G20-Gipfel: Wie sich Lawrow mit einem T-Shirt lächerlich gemacht hat

Stand: 16.11.2022, 08:33 Uhr

Russlands Außenminister Sergej Lawrow hat den G20-Gipfel in Indonesien am Dienstag vorzeitig verlassen - viele Stunden vor der Abschlusserklärung. Zurück von ihm bleibt ein bemerkenswertes PR-Desaster - besonders wegen eines T-Shirts.

Von Frank Menke

Nun ist er also weg. Mal wieder vorzeitig. Wie schon beim G20-Außenministertreffen im Juli hat Russlands Außenminister Sergej Lawrow am Dienstag auch den G20-Gipfel der Staatschefs in Indonesien vor dem offiziellen Ende am Mittwoch verlassen. Dort hatte er Wladimir Putin vertreten, der laut Kreml aus Zeitgründen nicht nach Bali kommen konnte.

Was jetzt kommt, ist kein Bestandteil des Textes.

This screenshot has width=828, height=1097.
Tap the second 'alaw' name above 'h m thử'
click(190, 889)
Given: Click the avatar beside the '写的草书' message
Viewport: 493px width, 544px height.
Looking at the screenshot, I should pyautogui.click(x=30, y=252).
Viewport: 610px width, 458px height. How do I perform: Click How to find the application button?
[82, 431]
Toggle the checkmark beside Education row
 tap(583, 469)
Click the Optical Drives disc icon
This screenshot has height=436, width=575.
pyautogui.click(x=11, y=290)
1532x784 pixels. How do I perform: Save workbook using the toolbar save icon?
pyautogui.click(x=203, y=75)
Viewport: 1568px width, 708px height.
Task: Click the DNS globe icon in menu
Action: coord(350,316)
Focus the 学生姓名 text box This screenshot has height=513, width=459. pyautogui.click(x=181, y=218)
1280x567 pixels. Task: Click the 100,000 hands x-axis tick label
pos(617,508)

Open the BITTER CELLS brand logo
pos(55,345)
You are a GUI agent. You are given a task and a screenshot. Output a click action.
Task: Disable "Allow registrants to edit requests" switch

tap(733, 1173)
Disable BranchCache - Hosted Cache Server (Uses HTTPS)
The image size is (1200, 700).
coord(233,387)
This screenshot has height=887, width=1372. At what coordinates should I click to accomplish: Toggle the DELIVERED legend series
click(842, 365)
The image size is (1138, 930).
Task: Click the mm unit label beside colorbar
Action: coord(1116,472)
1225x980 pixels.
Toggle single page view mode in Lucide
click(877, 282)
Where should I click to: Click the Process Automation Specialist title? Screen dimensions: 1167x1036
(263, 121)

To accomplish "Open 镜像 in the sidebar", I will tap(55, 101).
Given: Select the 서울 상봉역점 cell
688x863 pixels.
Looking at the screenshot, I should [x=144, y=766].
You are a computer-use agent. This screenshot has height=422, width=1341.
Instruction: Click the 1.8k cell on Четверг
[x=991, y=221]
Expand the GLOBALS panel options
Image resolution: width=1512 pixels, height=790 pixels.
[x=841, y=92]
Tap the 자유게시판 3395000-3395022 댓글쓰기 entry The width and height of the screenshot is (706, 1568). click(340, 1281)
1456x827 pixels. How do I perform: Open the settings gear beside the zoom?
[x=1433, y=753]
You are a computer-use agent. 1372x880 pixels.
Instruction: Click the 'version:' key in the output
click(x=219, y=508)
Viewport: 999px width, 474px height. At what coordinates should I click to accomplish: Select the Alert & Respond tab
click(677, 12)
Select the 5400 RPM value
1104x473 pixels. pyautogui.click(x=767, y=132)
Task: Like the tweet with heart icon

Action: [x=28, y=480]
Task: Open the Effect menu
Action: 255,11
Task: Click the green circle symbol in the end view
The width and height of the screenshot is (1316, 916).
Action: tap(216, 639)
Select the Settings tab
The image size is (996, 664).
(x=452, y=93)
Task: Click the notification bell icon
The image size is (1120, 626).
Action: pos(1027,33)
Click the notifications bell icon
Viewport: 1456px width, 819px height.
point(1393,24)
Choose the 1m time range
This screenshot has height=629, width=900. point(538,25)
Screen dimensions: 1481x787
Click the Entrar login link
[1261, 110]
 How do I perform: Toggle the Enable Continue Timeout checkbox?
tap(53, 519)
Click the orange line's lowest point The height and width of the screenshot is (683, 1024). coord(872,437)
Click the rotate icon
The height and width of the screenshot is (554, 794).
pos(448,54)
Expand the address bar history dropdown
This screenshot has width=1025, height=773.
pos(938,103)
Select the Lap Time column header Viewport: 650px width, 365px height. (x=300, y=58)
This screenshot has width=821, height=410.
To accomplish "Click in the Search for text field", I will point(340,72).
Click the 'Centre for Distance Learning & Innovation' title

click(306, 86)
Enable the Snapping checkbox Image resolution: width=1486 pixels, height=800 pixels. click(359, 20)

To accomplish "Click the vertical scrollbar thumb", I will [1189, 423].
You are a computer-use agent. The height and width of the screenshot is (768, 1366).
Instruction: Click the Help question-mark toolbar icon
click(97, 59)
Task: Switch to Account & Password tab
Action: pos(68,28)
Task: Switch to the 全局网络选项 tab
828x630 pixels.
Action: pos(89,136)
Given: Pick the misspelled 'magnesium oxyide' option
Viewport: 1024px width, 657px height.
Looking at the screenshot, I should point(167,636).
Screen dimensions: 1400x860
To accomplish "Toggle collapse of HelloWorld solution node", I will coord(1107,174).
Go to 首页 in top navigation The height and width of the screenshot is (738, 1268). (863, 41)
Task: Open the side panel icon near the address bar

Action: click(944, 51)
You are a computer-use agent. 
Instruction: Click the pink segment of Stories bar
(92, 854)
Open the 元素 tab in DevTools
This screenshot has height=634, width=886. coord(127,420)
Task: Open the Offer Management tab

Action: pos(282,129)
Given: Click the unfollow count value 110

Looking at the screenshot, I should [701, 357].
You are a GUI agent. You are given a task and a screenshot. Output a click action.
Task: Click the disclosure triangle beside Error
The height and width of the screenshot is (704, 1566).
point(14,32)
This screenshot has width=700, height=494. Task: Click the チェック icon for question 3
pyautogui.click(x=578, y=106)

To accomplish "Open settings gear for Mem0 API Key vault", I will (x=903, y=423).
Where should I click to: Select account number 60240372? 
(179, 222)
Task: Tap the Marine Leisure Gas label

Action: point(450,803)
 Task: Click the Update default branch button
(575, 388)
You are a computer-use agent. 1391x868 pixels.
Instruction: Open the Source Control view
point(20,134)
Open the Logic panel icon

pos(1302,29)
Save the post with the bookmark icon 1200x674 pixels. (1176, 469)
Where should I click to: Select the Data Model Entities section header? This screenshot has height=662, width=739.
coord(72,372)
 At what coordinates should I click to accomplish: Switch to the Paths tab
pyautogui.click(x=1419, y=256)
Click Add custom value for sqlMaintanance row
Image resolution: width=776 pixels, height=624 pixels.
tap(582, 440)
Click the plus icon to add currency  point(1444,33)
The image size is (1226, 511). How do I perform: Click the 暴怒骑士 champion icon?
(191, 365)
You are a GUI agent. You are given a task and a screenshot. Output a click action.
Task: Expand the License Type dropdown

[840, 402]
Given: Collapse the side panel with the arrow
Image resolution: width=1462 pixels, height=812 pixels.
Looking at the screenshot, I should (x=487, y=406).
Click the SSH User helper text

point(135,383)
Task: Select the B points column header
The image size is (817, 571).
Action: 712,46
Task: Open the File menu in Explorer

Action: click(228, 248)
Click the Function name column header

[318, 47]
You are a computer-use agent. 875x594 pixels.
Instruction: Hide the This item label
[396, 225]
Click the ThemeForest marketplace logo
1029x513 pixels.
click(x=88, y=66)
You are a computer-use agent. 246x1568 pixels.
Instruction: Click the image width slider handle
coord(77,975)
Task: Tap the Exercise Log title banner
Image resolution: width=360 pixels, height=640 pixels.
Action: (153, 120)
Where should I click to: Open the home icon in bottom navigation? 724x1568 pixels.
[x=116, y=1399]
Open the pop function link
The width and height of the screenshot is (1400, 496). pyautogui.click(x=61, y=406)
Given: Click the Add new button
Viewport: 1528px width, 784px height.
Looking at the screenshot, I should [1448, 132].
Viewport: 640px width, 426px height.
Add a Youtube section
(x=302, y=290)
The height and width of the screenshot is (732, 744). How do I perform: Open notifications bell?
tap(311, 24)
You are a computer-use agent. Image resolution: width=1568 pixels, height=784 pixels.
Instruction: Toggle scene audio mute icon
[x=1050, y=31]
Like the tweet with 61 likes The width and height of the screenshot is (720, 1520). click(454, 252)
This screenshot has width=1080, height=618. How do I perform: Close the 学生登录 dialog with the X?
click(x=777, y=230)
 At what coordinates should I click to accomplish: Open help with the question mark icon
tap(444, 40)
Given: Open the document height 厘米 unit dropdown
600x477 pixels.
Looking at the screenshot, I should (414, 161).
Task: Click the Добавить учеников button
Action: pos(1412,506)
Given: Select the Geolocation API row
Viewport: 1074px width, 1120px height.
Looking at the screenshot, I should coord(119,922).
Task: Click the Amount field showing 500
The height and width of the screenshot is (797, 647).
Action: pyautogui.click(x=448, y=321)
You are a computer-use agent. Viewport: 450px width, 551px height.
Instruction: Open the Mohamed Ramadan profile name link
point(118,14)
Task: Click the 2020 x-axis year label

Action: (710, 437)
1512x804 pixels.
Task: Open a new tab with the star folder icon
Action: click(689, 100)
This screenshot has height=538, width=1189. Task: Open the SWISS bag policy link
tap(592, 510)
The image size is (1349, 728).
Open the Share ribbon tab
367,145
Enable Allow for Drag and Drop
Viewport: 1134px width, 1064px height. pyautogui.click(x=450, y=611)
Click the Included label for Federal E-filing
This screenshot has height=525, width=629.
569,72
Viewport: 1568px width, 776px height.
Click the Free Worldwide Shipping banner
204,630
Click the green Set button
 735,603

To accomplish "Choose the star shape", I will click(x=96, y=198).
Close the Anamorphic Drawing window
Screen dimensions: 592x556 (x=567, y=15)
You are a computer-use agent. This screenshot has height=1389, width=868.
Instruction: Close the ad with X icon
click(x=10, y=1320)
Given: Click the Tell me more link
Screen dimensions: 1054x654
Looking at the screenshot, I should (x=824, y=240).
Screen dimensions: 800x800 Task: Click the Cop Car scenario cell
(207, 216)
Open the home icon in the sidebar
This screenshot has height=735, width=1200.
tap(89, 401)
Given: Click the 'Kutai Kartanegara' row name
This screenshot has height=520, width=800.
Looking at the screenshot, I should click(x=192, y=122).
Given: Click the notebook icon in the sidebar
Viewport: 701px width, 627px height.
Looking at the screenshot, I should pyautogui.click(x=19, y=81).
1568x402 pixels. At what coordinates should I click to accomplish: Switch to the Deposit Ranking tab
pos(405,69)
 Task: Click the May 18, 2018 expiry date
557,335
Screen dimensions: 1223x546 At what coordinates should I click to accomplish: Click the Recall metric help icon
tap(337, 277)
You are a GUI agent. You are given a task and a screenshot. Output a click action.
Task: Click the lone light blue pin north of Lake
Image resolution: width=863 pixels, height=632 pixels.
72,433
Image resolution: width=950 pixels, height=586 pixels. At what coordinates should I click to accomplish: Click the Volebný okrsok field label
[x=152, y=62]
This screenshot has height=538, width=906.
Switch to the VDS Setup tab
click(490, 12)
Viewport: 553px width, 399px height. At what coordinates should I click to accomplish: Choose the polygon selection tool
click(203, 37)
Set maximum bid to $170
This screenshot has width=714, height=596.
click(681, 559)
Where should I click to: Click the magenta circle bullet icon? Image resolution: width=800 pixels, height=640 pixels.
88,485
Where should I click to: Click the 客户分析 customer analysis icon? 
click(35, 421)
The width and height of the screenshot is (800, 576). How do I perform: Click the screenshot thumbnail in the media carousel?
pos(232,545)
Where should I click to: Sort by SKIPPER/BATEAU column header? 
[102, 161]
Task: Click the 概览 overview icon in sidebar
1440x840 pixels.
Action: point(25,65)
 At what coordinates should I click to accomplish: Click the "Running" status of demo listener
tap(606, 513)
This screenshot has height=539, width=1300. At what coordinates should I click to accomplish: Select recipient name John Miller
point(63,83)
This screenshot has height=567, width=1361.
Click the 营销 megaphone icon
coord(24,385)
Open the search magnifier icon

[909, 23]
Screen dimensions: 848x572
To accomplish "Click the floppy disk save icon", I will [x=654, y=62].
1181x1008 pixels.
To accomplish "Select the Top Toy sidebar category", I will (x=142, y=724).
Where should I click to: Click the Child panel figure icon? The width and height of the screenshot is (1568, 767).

Nach Angaben des russischen Staatsfernsehens war Lawrows frühzeitige Abreise bereits im Vorfeld geplant gewesen. Ein Grund wurde nicht genannt. Dabei gäbe es einen sehr guten Grund. Und der hat noch nicht einmal etwas damit zu tun, dass die 20 führenden Industrie- und Schwellenländer in der Gipfel-Abschlusserklärung Russland wegen seines Angriffs auf die Ukraine scharf verurteilen könnten.

Foto im T-Shirt als Beleg für Gesundheit

Denn Lawrow hat sich mit einem Post seines eigenen Ministeriums lächerlich gemacht. Meldungen über einen Krankenhausaufenthalt des 72-jährigen Kreml-Hardliners zu Beginn des G20-Gipfels wurden gekontert mit einem Tweet, der ihn scheinbar putzmunter beim Aktenstudium auf einer Terrasse zeigte - in einem T-Shirt mit Krone und dem Schriftzug "Basquiat" sowie mit einem iPhone auf dem Tisch und einer Apple-Watch am linken Arm.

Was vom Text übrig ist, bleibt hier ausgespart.